**What is needed:**
Please return each of the entries below exactly as they appear.

Stored items
****************************************
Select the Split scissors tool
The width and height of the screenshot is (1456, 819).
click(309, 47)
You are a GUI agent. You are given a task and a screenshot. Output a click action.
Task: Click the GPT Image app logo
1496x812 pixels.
****************************************
**Result for this task:**
Select the Split scissors tool
The width and height of the screenshot is (1456, 819).
click(309, 47)
You are a GUI agent. You are given a task and a screenshot. Output a click action.
Task: Click the GPT Image app logo
1496x812 pixels.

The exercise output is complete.